> [INSTRUCTIONS FOR THE TASK]: Transcribe the records below. Leave every line exactly as written.

··········

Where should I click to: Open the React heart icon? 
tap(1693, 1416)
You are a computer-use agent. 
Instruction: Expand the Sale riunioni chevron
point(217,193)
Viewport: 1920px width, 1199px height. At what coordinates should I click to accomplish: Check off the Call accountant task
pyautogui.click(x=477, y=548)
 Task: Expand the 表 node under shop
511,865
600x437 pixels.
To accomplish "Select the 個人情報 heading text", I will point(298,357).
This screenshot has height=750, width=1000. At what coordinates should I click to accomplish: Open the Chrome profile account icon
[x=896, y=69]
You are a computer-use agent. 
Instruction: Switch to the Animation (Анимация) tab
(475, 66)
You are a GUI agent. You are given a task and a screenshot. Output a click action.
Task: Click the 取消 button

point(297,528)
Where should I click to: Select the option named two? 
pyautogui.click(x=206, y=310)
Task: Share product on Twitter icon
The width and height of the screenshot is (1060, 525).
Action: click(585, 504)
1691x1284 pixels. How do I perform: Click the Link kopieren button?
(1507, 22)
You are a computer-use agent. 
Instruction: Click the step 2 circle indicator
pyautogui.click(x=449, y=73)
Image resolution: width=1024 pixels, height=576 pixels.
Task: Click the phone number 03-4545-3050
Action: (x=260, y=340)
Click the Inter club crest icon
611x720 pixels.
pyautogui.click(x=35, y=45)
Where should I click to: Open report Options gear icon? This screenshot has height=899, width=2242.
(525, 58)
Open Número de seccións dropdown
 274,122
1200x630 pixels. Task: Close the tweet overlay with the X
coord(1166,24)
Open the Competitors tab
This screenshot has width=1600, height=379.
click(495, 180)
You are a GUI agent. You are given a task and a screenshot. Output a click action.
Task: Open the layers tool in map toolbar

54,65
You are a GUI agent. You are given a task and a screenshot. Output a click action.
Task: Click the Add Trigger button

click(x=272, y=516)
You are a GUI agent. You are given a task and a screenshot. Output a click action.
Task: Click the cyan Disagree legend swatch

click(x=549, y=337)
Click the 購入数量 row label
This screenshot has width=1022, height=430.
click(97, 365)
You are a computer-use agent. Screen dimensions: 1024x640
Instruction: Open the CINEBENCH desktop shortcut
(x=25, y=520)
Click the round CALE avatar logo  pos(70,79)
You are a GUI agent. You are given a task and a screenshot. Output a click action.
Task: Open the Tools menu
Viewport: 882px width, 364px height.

··········

> [WRITTEN ANSWER]:
Where should I click to: Open the React heart icon? 
tap(1693, 1416)
You are a computer-use agent. 
Instruction: Expand the Sale riunioni chevron
point(217,193)
Viewport: 1920px width, 1199px height. At what coordinates should I click to accomplish: Check off the Call accountant task
pyautogui.click(x=477, y=548)
 Task: Expand the 表 node under shop
511,865
600x437 pixels.
To accomplish "Select the 個人情報 heading text", I will point(298,357).
This screenshot has height=750, width=1000. At what coordinates should I click to accomplish: Open the Chrome profile account icon
[x=896, y=69]
You are a computer-use agent. 
Instruction: Switch to the Animation (Анимация) tab
(475, 66)
You are a GUI agent. You are given a task and a screenshot. Output a click action.
Task: Click the 取消 button

point(297,528)
Where should I click to: Select the option named two? 
pyautogui.click(x=206, y=310)
Task: Share product on Twitter icon
The width and height of the screenshot is (1060, 525).
Action: click(585, 504)
1691x1284 pixels. How do I perform: Click the Link kopieren button?
(1507, 22)
You are a computer-use agent. 
Instruction: Click the step 2 circle indicator
pyautogui.click(x=449, y=73)
Image resolution: width=1024 pixels, height=576 pixels.
Task: Click the phone number 03-4545-3050
Action: (x=260, y=340)
Click the Inter club crest icon
611x720 pixels.
pyautogui.click(x=35, y=45)
Where should I click to: Open report Options gear icon? This screenshot has height=899, width=2242.
(525, 58)
Open Número de seccións dropdown
 274,122
1200x630 pixels. Task: Close the tweet overlay with the X
coord(1166,24)
Open the Competitors tab
This screenshot has width=1600, height=379.
click(495, 180)
You are a GUI agent. You are given a task and a screenshot. Output a click action.
Task: Open the layers tool in map toolbar

54,65
You are a GUI agent. You are given a task and a screenshot. Output a click action.
Task: Click the Add Trigger button

click(x=272, y=516)
You are a GUI agent. You are given a task and a screenshot. Output a click action.
Task: Click the cyan Disagree legend swatch

click(x=549, y=337)
Click the 購入数量 row label
This screenshot has width=1022, height=430.
click(97, 365)
You are a computer-use agent. Screen dimensions: 1024x640
Instruction: Open the CINEBENCH desktop shortcut
(x=25, y=520)
Click the round CALE avatar logo  pos(70,79)
You are a GUI agent. You are given a task and a screenshot. Output a click action.
Task: Open the Tools menu
Viewport: 882px width, 364px height.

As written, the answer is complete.